# Newbie - just stopping in to introduce!



## Lilblondewho (Jan 10, 2014)

Hi there

I'm new to the forums and have been lifting for a month and really enjoying it.

Bit of history! 2 years ago I started out totally misinformed and doing cardio like crazy. I lost weight and had visible muscle for about 6 months but this didn't last. I was doing more and more cardio in the hope i'd maintain it but in reality I was probably doing so much cardio (I got to a point where i would jump rope for an hour 6-7 days a week! No joke!) I probably burnt away any muscle I had and ended up... flabby! My metabolism was probably damaged from muscle depletion and constant stressful cardio!

Tired and frustrated I did a bit of research. I wanted my muscle back and I wanted to feel less crappy. I wanted my joints not to ache but I still wanted to be challenged.

So I have weights at home and have been doing the following routine at 5am before work 3-4 times a week:

3 sets of 10 reps:

tricep extension (30lbs)

push press (56lbs)

bent over row (56lbs)

bench press (56lbs)

deadlift (66lbs)

squats (66lbs)

dumbbell squats (20lbs in each hand - 10 squats each leg)

then on the same day in the evening I do just 20 mins of skipping (for cardiovascular health). On my rest days (3-4 a week) I walk around 5 miles as I have a little terrier.

I guess I'd like some input on other compound moves I should try and if this routine above will help me get some muscle back!? I plan to increase weight very slow (I don't want to get injured) so will up my weights by 5lbs a month.

My goals are to:

improve eating habits

have rest days

feel better

feel more confident

get some muscle back

eventually lift heavier than my boyfriend (I want this so much! I have a point to prove! He told me I should focus on 'tone'... screw that... I want to be strong!)

Anyway, lovely to meet you all!


----------



## andyhuggins (Nov 21, 2008)

Welcome mate


----------



## Hudson (Nov 30, 2012)

Lilblondewho said:


> 3 sets of 10 reps:
> 
> tricep extension (30lbs)
> 
> ...


I'd add chins/pullups so long as you can do them assisted, will the bench underneath you incase you need it to stand on and give yourself a bit of help. I also like dips, upright row,maybe some type of barbell curl. I'd also perform incline bench from time to time. Maybe swap a few every 8 weeks. That's all I can think of right now.

....................

▸ **Objective**: Pick up the weightlifting forum thread after its last reply and continue it.

....................

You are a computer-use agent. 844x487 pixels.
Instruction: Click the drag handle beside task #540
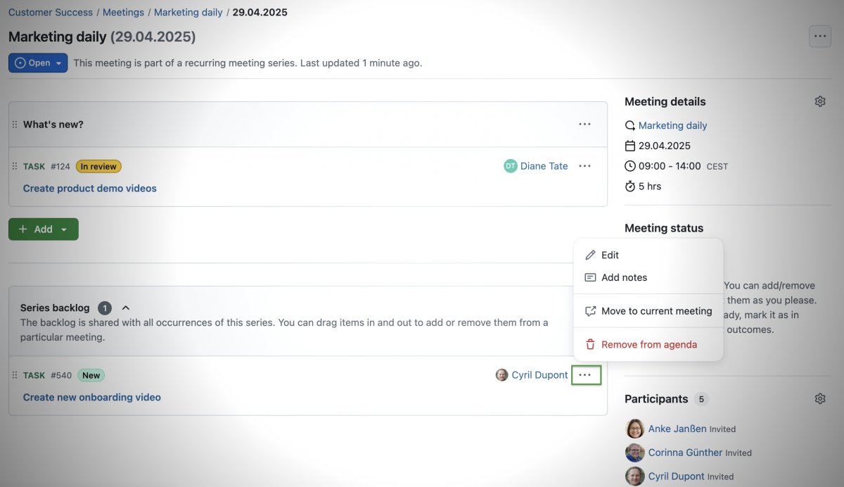(15, 375)
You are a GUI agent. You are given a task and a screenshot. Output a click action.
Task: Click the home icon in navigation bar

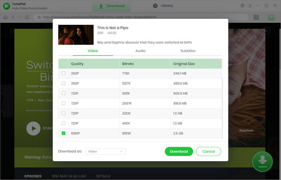(x=6, y=17)
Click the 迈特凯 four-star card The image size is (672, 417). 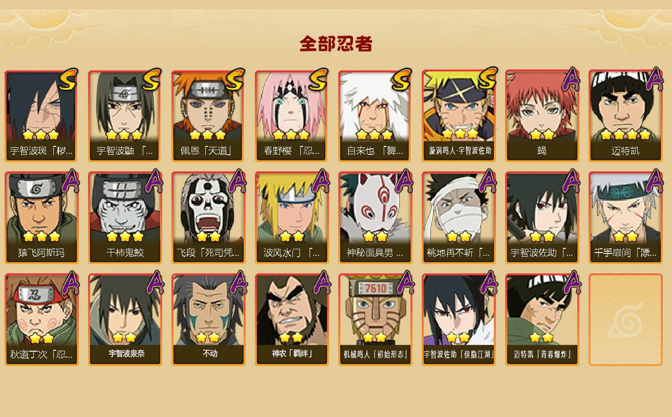tap(625, 116)
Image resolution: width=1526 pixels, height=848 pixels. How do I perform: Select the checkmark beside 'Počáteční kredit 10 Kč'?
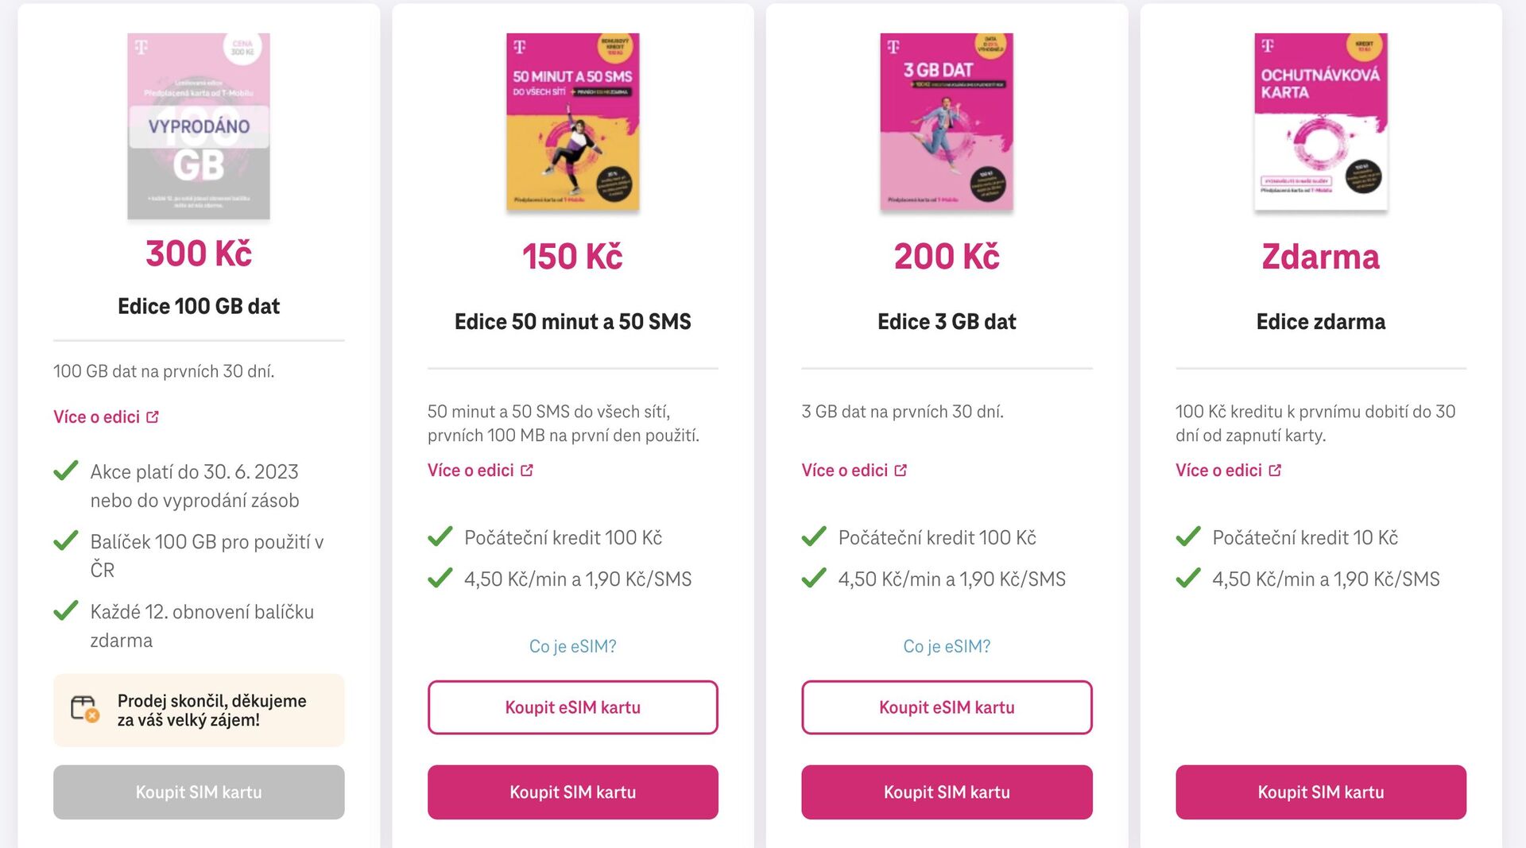1187,537
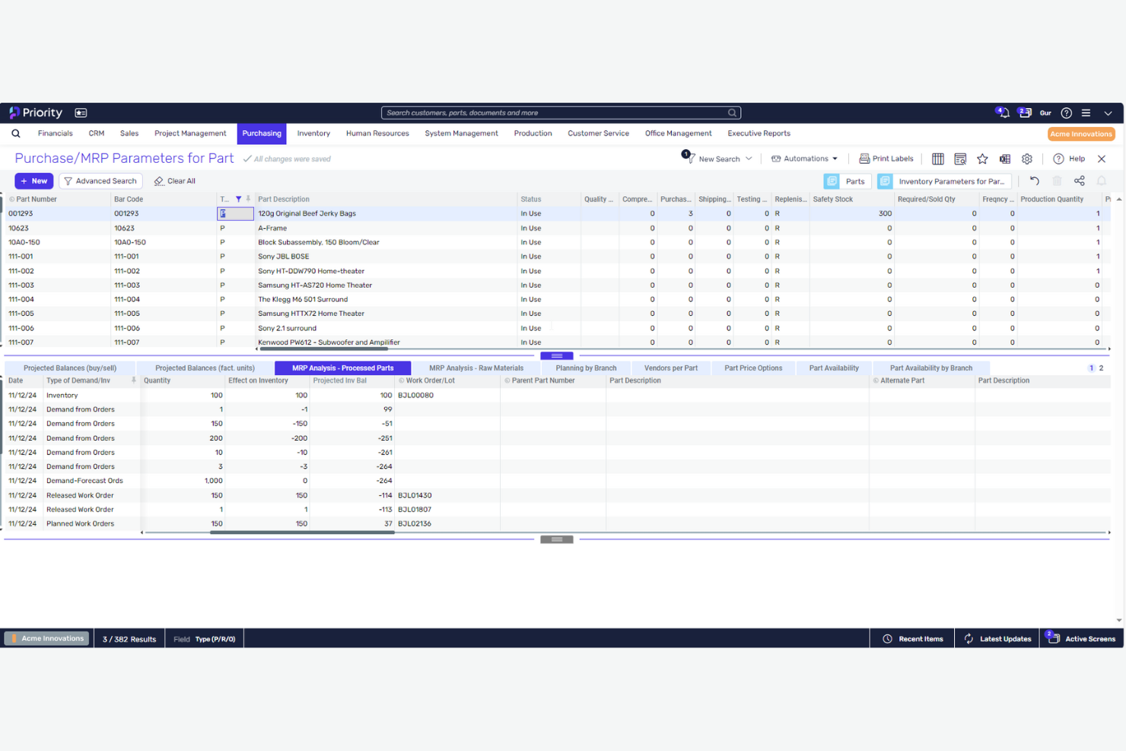This screenshot has width=1126, height=751.
Task: Click the column design/table icon in the toolbar
Action: point(937,158)
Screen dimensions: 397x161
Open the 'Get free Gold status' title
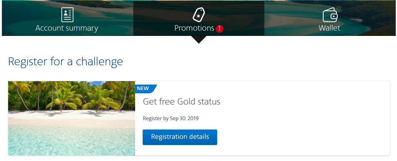181,101
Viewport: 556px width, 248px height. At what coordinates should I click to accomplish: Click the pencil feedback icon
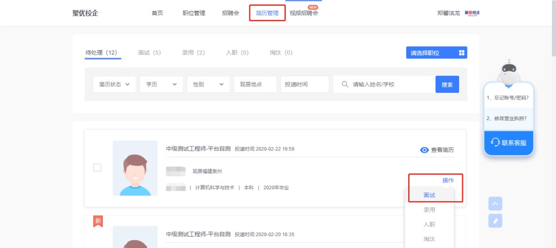click(495, 221)
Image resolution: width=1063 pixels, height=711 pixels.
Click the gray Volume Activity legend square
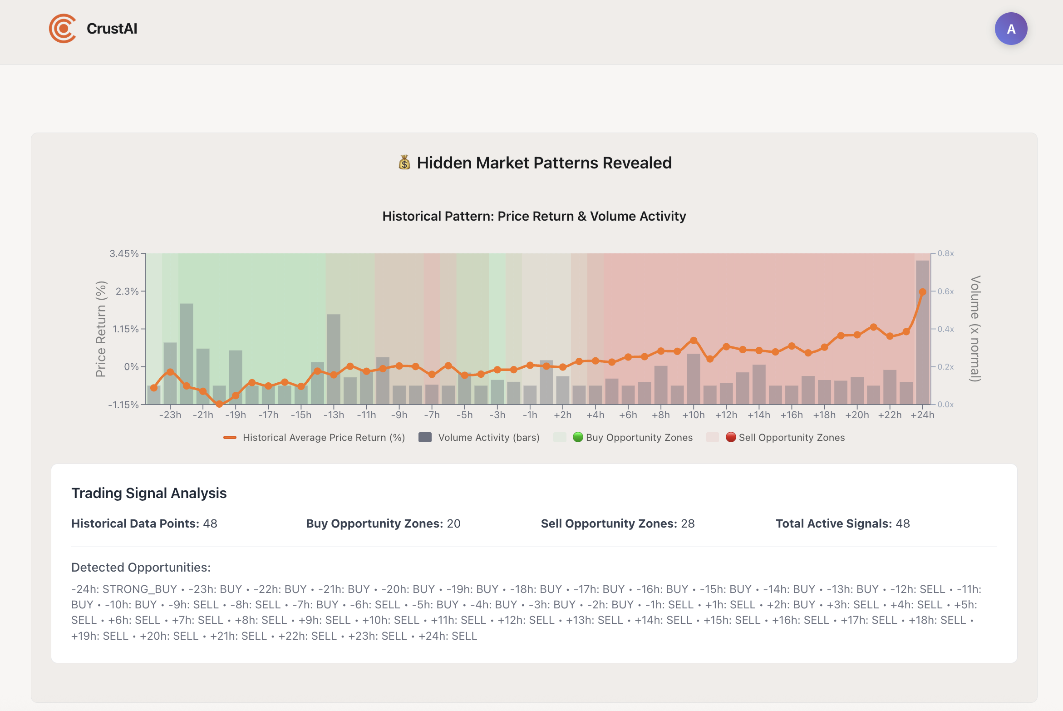(425, 437)
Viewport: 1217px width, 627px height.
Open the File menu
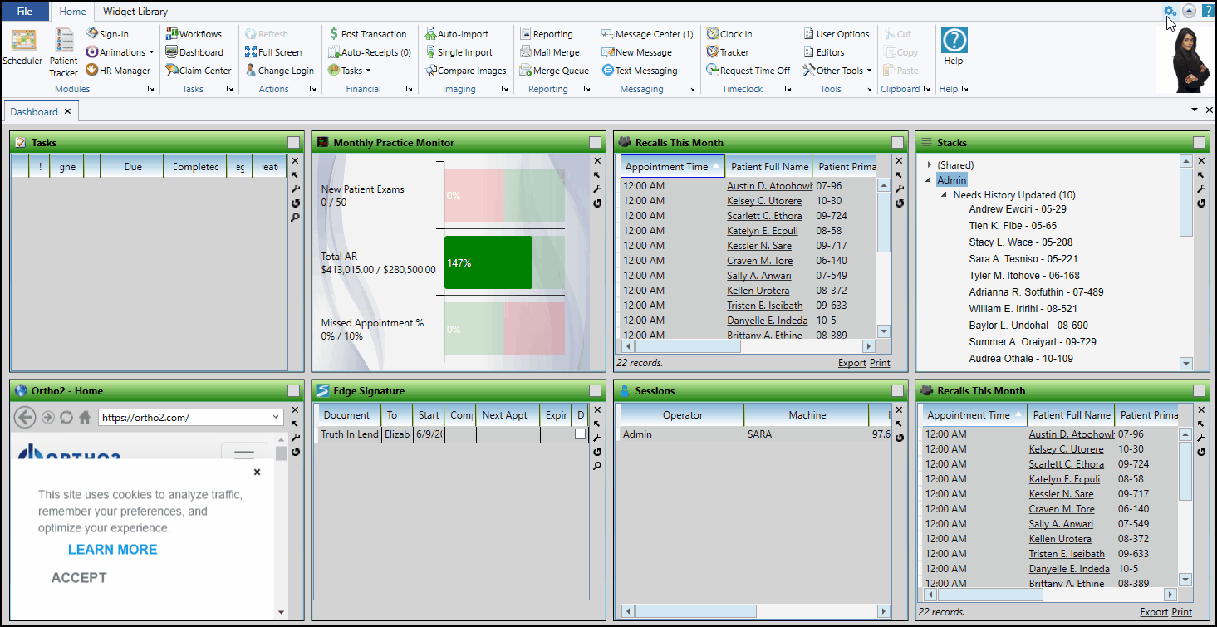point(24,12)
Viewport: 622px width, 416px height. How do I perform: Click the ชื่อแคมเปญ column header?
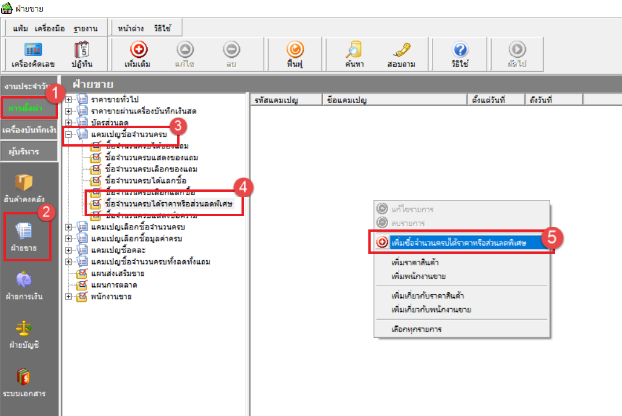coord(394,100)

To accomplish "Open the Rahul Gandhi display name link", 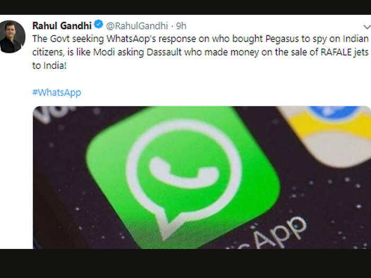I will pyautogui.click(x=62, y=26).
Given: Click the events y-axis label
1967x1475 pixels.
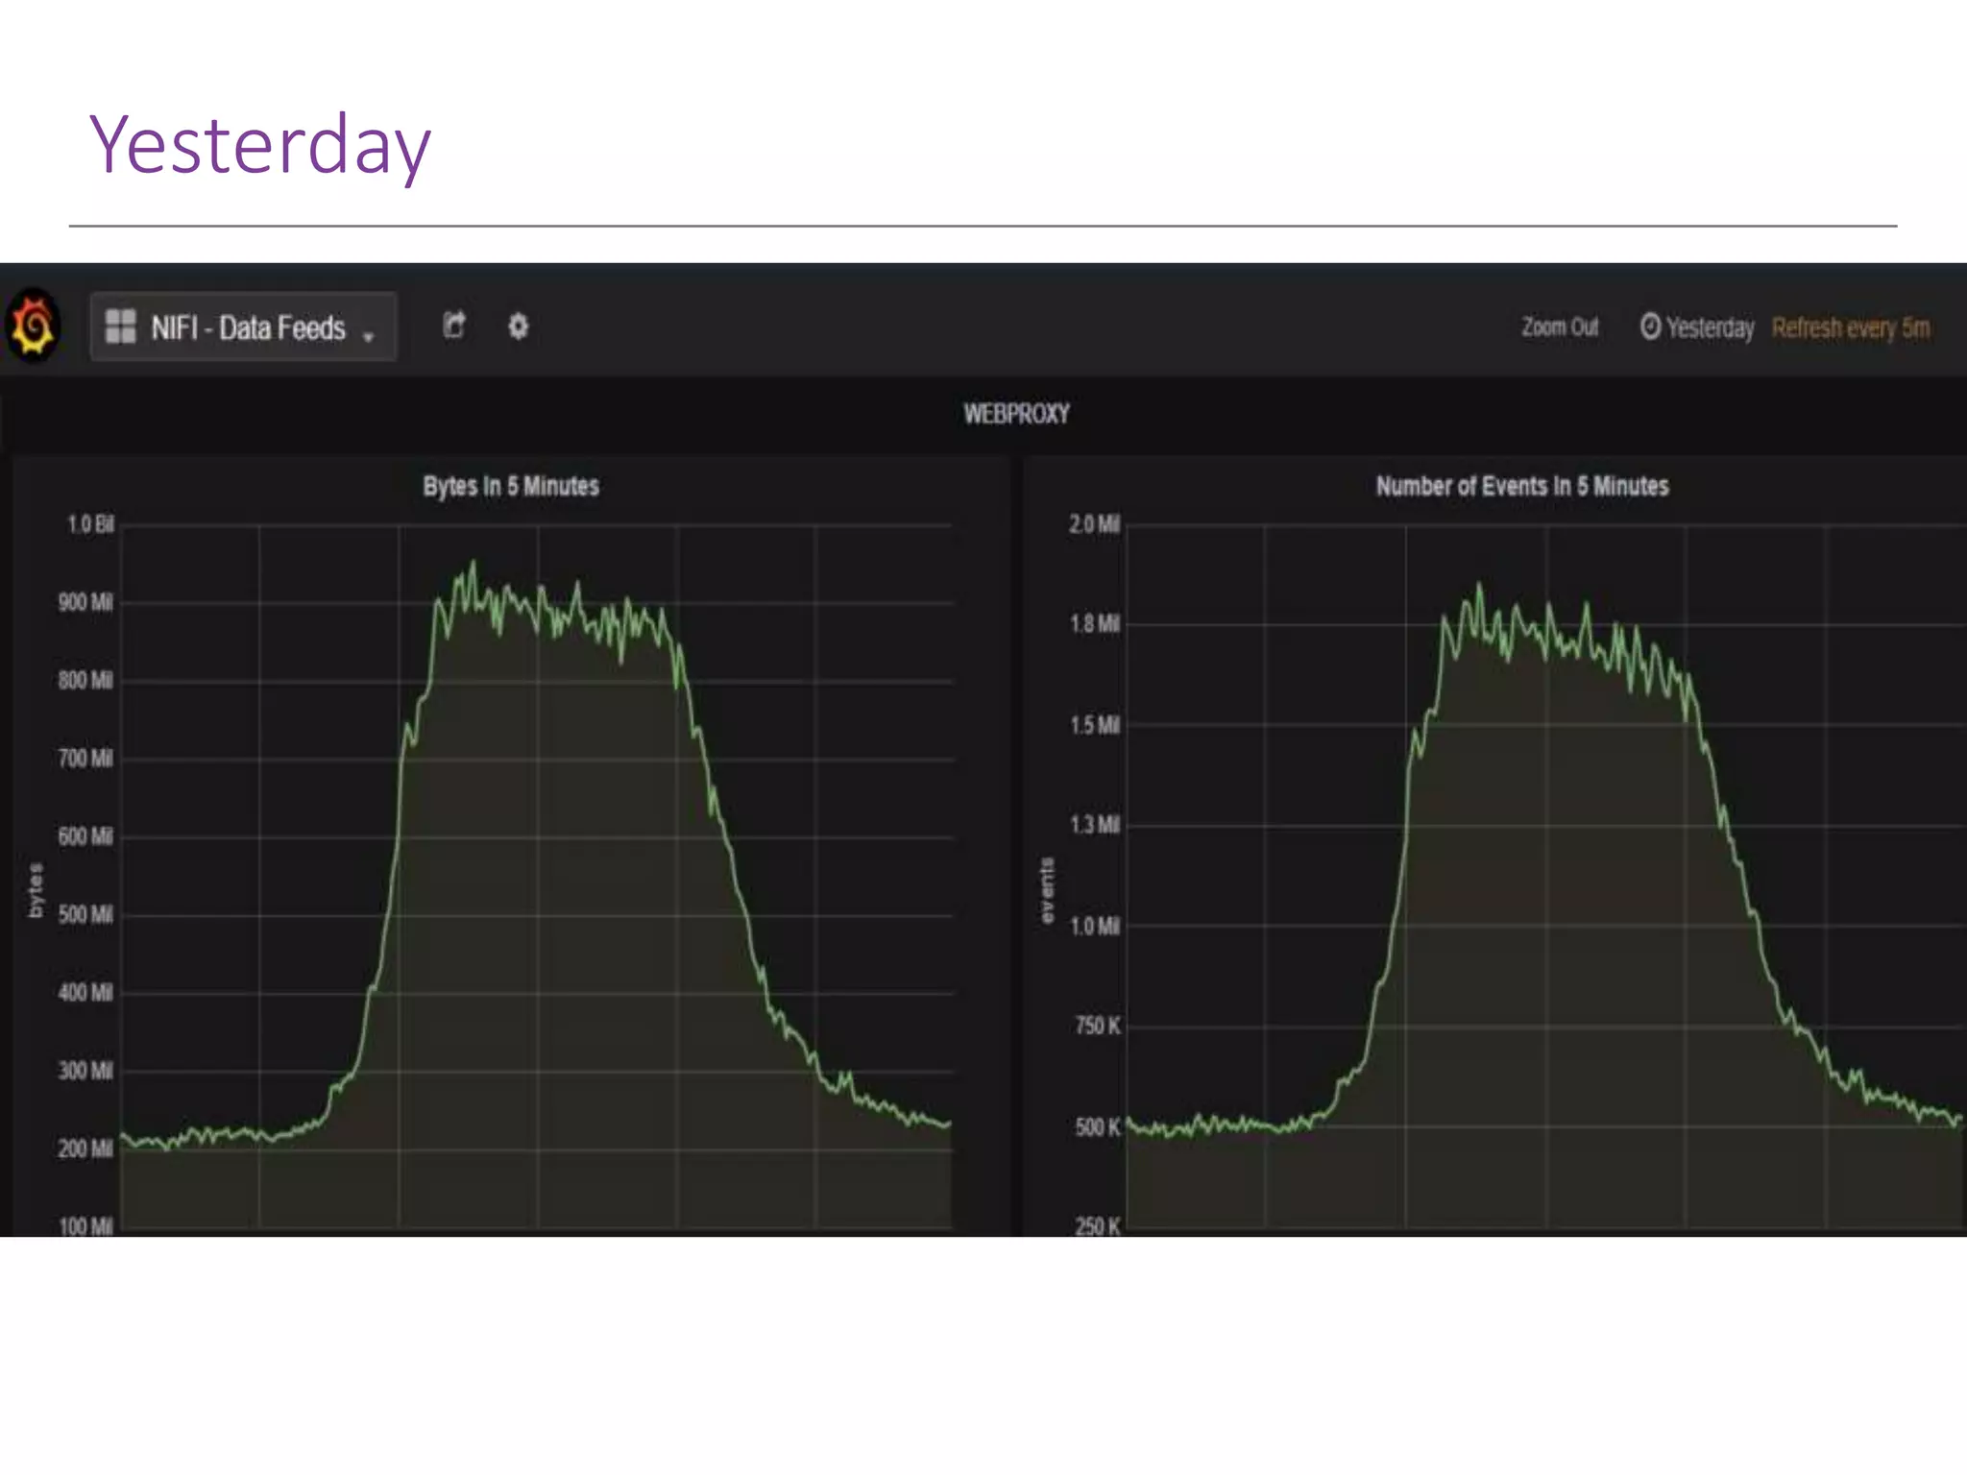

....................

▸ **Task output**:
Good luck!


----------



## tns (Dec 24, 2013)

Welcome. kick your bf's ass


----------



## LIGHT WEIGHT (Jan 10, 2014)

welcome to the site, both me and you haha


----------



## DiggyV (May 6, 2011)

LIGHT WEIGHT said:


> welcome to the site, both me and you haha


nice try....


----------



## Lilblondewho (Jan 10, 2014)

tns said:


> Welcome. kick your bf's ass


That's most definitely the long term goal! He's in the army so I'd like him to come back to a girlfriend with a better looking and healthier body (and then I want to crush his deadlift PR!)


----------



## tns (Dec 24, 2013)

Lilblondewho said:


> That's most definitely the long term goal! He's in the army so I'd like him to come back to a girlfriend with a better looking and healthier body (and then I want to crush his deadlift PR!)


Let me give you a cheat tip.. try strengthening your grip. it will sky rocket your deadlift. also hook grip or american style ( one palm facing you, the other away from you, but do this only when you are maxing. you need GRIP strength to develop


----------



## Northern Lass (Aug 10, 2011)

Welcome to the forum


----------



## Lilblondewho (Jan 10, 2014)

tns said:


> Let me give you a cheat tip.. try strengthening your grip. it will sky rocket your deadlift. also hook grip or american style ( one palm facing you, the other away from you, but do this only when you are maxing. you need GRIP strength to develop


Thanks for the tip. I gave it a go this morning and it made a significant difference. I was concentrating so hard on the muscles and the 'lift' action I wasn't really thinking about grip at all.

I had a few questions. I'm not sure if anyone can help me or relate.

On the days I lift and do cardio I feel bloated almost like I'm getting the reverse results than what I am after but the next day I'll feel better, stronger, slimmer. Is this normal? It can feel a little discouraging!

Also, what is the opinion on lifting to failure? My weights aren't very heavy but I am fairly weak. I was failing on rep 9 or 10 to start but now hit 10 fine. Is this the indicator I need to up the weight?


----------



## tns (Dec 24, 2013)

Normally with 9 or 10 reps at small weights you will get stronger, but i have something that will help you if strong is what you need. http://stronglifts.com/

I have suggested this many times before, and for only one reason. It works. It made me a hell of a lot stronger. and its FREE. give it a go. try 3 days strength 2 days cardio with core excersises and youll do great


----------



## mrssalvatore (Apr 13, 2013)

Lilblondewho said:


> Thanks for the tip. I gave it a go this morning and it made a significant difference. I was concentrating so hard on the muscles and the 'lift' action I wasn't really thinking about grip at all.
> 
> I had a few questions. I'm not sure if anyone can help me or relate.
> 
> ...


It's normally 15 reps once you can reach 15 , you up the weights 

Welcome to the forum


----------



## Queenie (May 30, 2013)

mrssalvatore said:


> It's normally 15 reps once you can reach 15 , you up the weights
> 
> Welcome to the forum


Surely it's rep range dependant?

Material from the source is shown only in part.